======== DATA EXCERPTS ========

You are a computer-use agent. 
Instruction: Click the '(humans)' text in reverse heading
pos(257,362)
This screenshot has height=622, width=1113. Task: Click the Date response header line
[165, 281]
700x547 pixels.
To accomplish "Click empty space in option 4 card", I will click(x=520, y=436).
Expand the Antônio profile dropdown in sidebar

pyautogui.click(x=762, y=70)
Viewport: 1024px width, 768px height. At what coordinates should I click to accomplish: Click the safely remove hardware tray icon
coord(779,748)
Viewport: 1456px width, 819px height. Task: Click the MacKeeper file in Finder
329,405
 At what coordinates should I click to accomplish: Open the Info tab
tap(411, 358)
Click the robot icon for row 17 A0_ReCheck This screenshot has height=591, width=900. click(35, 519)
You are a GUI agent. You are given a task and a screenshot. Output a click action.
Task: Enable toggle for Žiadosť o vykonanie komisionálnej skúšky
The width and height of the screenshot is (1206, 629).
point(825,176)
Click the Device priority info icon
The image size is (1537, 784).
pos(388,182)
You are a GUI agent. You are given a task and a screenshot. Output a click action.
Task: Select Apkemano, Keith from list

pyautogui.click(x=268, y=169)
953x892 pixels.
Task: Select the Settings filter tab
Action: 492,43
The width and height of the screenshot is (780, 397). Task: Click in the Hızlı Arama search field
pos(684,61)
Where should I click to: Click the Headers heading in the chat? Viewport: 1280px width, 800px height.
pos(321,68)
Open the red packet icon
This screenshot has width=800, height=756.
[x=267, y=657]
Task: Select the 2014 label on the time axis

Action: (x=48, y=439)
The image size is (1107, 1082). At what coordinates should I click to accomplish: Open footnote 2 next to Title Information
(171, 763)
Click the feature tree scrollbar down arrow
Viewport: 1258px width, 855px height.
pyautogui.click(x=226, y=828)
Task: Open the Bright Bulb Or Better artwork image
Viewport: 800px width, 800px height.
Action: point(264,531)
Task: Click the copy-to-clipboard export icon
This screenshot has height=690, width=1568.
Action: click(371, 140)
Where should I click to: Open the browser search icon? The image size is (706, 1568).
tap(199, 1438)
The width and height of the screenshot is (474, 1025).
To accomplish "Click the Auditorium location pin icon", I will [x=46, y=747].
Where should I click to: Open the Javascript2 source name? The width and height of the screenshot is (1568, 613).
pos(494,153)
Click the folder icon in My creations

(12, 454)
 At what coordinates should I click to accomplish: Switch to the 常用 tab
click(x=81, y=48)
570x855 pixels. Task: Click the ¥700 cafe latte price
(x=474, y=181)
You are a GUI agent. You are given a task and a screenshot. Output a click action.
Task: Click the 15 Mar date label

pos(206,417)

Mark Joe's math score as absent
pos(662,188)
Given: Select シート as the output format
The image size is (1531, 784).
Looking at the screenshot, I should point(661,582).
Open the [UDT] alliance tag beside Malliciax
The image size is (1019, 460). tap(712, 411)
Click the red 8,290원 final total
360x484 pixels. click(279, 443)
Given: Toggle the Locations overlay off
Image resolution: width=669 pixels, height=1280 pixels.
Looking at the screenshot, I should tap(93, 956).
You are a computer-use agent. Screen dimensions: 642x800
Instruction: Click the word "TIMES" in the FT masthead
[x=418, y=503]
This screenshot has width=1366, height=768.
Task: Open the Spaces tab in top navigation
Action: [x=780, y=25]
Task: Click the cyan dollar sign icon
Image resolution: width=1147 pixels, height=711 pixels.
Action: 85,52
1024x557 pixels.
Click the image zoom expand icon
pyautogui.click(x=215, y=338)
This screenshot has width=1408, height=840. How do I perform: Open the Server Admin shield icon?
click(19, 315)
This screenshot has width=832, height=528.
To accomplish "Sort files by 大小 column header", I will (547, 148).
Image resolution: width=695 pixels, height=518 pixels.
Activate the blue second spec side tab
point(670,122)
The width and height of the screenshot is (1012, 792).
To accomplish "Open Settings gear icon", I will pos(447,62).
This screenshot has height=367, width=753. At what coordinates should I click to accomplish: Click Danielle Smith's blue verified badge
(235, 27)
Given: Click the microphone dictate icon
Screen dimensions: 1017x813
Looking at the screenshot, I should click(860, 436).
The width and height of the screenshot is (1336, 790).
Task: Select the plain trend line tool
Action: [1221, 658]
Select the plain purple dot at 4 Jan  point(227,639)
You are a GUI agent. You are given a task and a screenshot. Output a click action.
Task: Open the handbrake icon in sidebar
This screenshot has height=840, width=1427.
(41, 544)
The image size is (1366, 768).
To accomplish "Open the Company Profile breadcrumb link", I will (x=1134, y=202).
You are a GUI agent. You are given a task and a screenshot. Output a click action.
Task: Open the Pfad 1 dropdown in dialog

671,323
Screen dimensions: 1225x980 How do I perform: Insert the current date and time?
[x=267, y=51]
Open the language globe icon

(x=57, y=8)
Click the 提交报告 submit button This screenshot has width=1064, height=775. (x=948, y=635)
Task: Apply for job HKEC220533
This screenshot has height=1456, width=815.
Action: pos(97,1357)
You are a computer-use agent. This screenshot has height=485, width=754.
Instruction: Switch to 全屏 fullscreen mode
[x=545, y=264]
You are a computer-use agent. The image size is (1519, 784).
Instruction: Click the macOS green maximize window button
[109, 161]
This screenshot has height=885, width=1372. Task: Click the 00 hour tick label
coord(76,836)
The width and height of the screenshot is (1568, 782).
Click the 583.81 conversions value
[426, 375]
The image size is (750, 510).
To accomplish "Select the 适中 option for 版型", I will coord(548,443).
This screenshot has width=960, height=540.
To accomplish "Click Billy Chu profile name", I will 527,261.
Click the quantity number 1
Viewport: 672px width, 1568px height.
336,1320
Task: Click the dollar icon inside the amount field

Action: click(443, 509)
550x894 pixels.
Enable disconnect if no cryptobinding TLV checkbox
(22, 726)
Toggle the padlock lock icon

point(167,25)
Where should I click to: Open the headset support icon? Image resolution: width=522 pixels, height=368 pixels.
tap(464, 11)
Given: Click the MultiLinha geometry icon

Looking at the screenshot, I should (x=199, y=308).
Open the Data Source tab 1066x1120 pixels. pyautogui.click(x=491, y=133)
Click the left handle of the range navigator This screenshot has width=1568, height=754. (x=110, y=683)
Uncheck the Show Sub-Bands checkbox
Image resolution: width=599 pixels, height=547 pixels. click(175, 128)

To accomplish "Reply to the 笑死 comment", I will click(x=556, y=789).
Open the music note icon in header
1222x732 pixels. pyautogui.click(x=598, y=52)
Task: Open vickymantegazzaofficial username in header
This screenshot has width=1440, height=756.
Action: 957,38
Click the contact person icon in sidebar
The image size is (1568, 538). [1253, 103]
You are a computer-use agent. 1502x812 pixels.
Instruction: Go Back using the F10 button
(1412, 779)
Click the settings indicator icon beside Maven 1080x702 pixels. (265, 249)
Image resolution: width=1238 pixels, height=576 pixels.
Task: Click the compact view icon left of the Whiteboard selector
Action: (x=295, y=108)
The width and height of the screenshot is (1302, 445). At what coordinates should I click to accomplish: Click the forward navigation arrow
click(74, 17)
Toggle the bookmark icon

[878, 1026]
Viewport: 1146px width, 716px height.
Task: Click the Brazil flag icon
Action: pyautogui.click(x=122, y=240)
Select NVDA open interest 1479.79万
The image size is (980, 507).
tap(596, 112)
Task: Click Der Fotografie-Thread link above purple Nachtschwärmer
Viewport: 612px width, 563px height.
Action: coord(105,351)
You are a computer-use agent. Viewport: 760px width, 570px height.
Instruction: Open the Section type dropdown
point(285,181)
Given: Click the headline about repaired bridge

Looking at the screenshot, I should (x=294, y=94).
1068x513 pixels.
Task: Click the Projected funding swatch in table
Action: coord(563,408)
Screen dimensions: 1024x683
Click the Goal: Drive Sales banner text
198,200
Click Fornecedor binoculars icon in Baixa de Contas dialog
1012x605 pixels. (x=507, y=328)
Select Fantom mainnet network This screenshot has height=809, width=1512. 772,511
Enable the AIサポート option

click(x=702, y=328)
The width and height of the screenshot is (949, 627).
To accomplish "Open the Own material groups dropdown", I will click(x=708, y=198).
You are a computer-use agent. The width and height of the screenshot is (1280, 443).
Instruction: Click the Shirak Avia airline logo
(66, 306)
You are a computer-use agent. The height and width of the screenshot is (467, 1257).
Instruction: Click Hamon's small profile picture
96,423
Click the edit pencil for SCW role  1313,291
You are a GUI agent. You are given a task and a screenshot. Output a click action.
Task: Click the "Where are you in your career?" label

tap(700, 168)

========

→ TASK DETAILS
Count the lines in these records that hold the string "link". Only the number is wanted.

→ TASK SOLUTION
2